## TO BE DONE
Carry on the essay below about remembering the war dead, picking up right after its final sentence.

## TEXT SECTION
=-=-=-=-=

Secondly, my dictionary defines the word sacred as meaning “connected with God (or the gods) or dedicated to a religious purpose and so deserving veneration. So, do we have the seeds of a new religion in our local park? Who is responsible? And will it have a temple like ancient Israel? The National War Memorial perhaps? My imagination reels. A new priesthood of uniformed officers whose habits could well outdo the colourful fineries of the best Catholic liturgical garb?  

What exactly are we supposed to remember? And what is an appropriate way to do so? Canon Rachel Mann in her book Fierce Imaginings, wants us to hear “some of the lost and never-heard voices of the Great War”.  

… to take seriously the stark truth about the loss that the First World War brought about: the loss of countless young men, whose voices never counted in the first place in our society; the loss of the capacity to talk about their wounded experiences by those who survived; the loss of certain myths about manhood; and the loss of a God who providentially ordered history and protected his own. [v] 

With a nod to Ronald Rendel, we must bear in mind that stark truths, especially unacknowledged ones, the hidden ones, tend to get lost in mythologies “laced with the unhistorical”, or disappear altogether.  

In 1959, Geoffrey Hill published two sonnets under the title “Two Formal Elegies for the Jews of Europe”. Much of his work explores the use of art as an act of atonement to give voice to the victims of the Holocaust, and that bears witness to other historical atrocities, all in a world that has become “witness-proof”. The second sonnet ponders the worth and actual nature of sacrifice. 

2

For all that must be gone through, their long death
Documented and safe, we have enough
Witnesses (our world being witness-proof),
The sea flickers, roars, in its wide hearth.
Here, yearly, the pushing midlanders stand
To warm themselves; men brawny with life,
Women who expect life. They relieve
Their thickening bodies, settle on scraped sand.

 

Is it good to remind them, on a brief screen,
Of what they have witnessed and not seen?
(Deaths of the city that persistently dies…?)
To put up stones ensures some sacrifice,
Sufficient men confer, carry their weight.
(At whose door does the sacrifice stand or start?)
1959[vi] 

Erecting historical monuments, says Hill, to the Holocaust ensures “some sacrifice" by "sufficient men” who carry their weight, but in his sonnet the words "some" and "sufficient" vibrate with doubt.

=-=-=-=-=

## RECORD SET
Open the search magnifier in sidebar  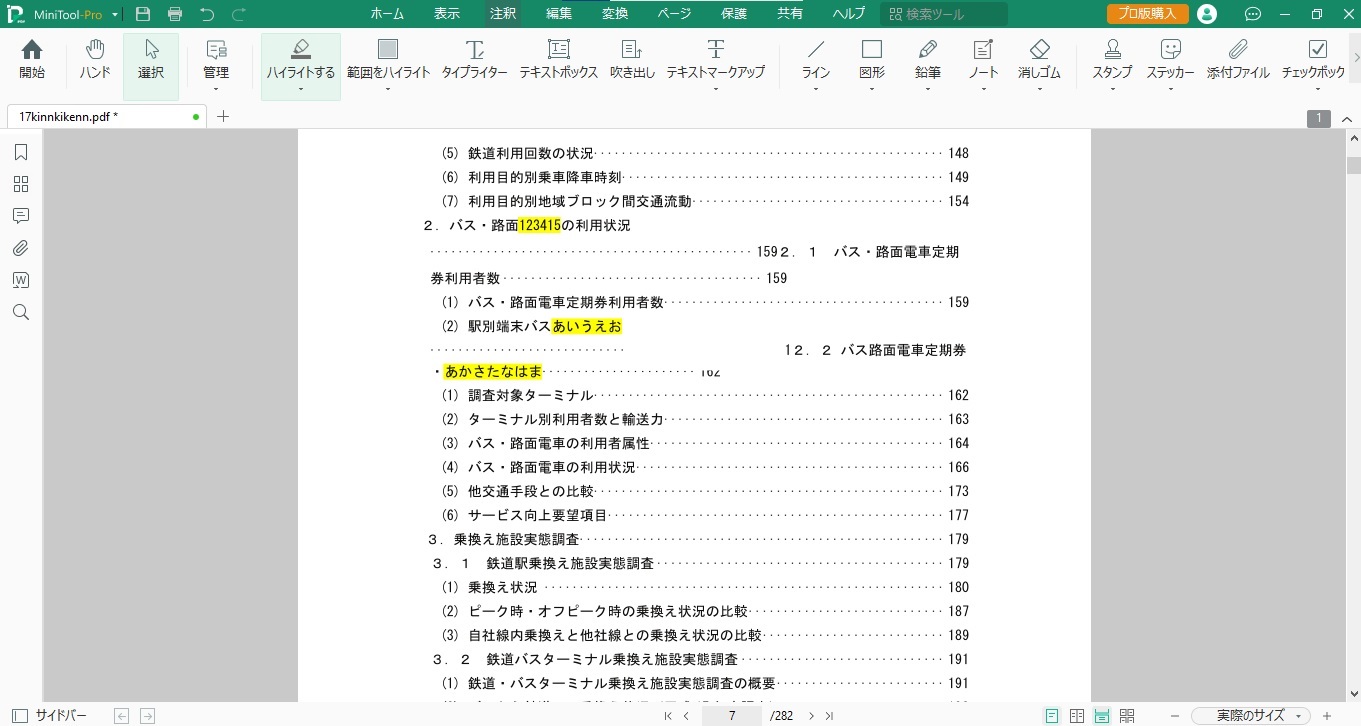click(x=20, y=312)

=-=-=-=-=

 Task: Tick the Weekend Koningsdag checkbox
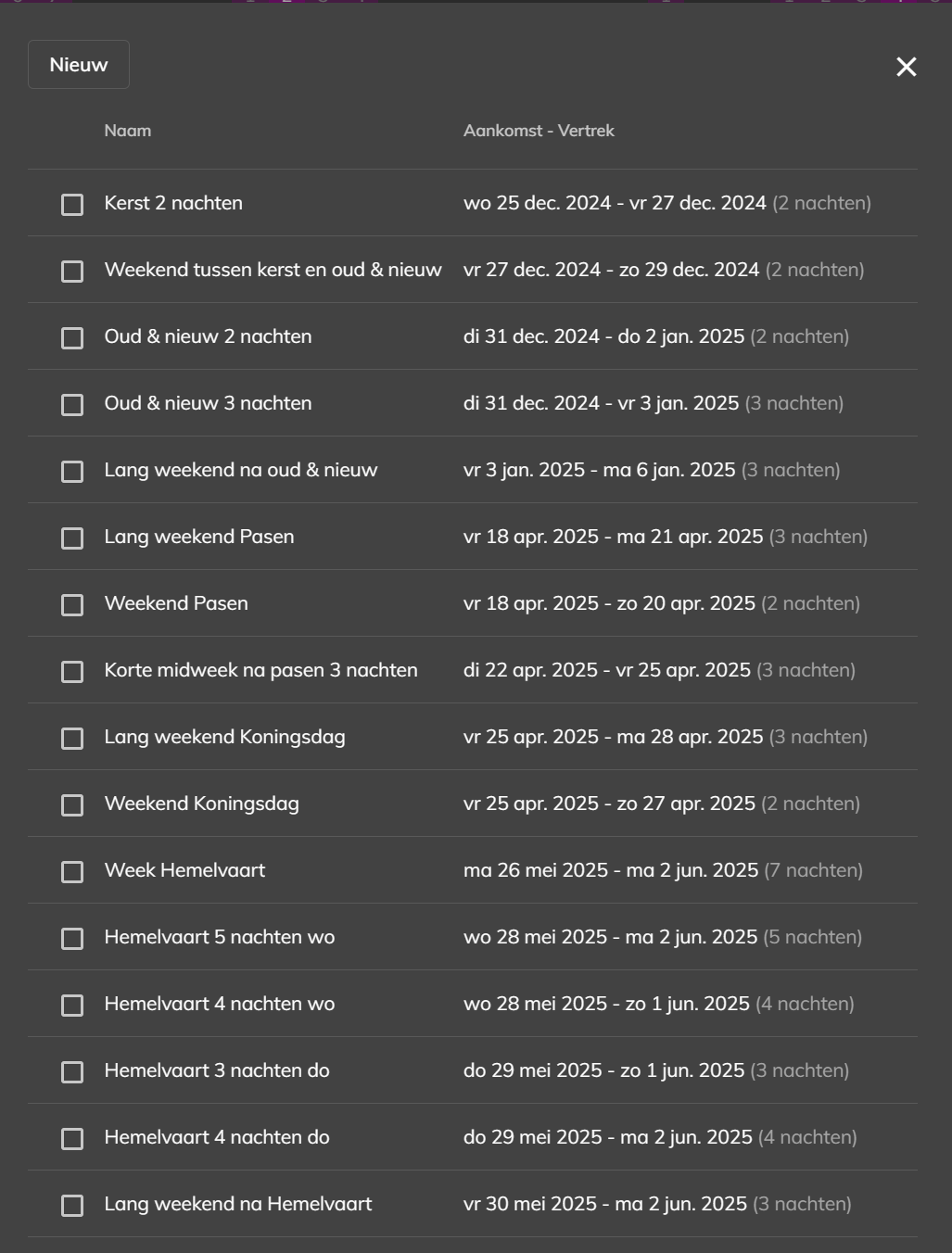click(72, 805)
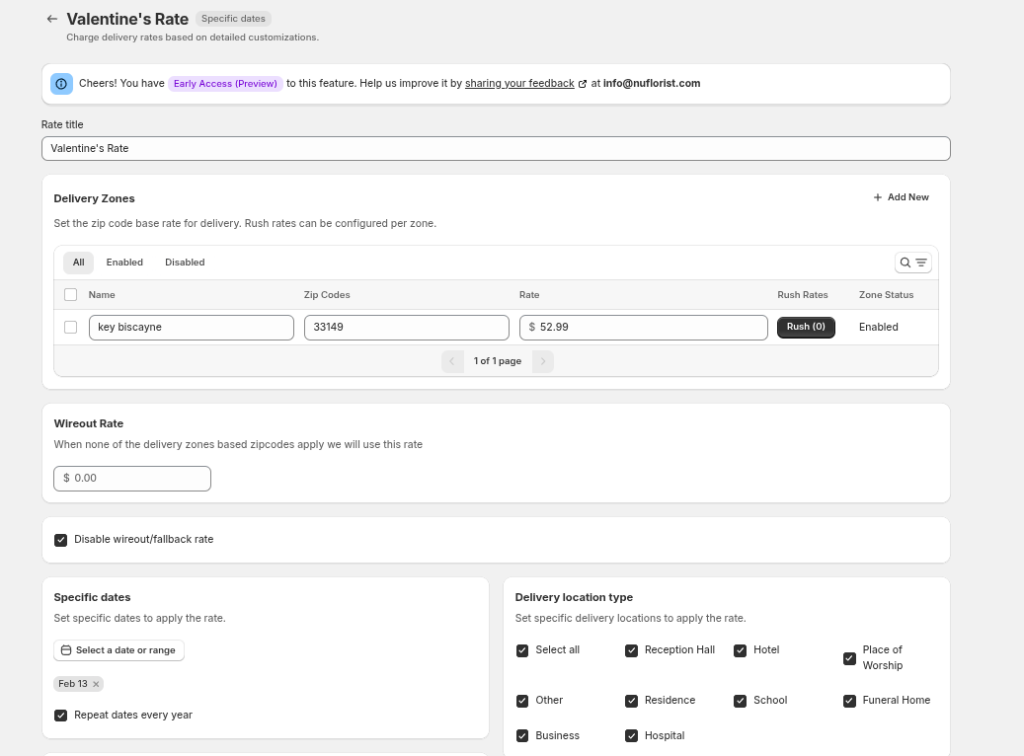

=-=-=-=-=

## RESPONSE BELOW
And, the poet draws attention to “the inadequacy of witness, which can never fully recapture and convey the experience of the past to those living in the present, even for those events that seem relatively recent.” He “contrasts what is ‘witnessed’ with what is ‘seen’,” and he points to the “deficiencies of memory, as though even those who lived through traumatic events cannot fully comprehend them”.

“That”, said Mark Oatley, “is why we need visible memorials: if we are not to be dishonest, shallow and unreal we need to make the invisible visible.”[vii] And today’s memorials have a much broader canvas, for the unknown and unacknowledged are also represented. Let it be so; but let us not turn them into temples for sacred festivals.  

The original motive for Remembrance Day was, quite simply, to remember the fallen. But that simplicity embraces the unthinkable horror that war brings to individuals, communities and nations. The two-minute silence was first proposed by the Mayor of Cape Town in 1918 – for the whole city, marked by the noon day gun on Signal Hill. It was an awesome experience for the Cape Town citizens. The whole city, silent as a grave. Every day from 14 May 1918 to 14 May 1919. 

So – what do we remember? Certainly, the fallen, the maimed, the mangled lives; but also, perforce, the unknown that has escaped the notice of history and narrative – that is to say, the things we do not know, or have forgotten, or do not wish to bring to mind. So, when we say, “Lest we forget,” let our remembrance be not only for the things we know as historical fact, but also the things we do not know – “Not known because not looked for”, as T S Eliot might have put it.[viii] George Eliot’s concluding paragraph of Middlemarch gives eloquent expression to this. 

… the good of the world is partly dependent on unhistoric acts; and that things are not so ill with you and me as they might have been, is half owing to the number who lived faithfully a hidden life, and rest in unvisited tombs.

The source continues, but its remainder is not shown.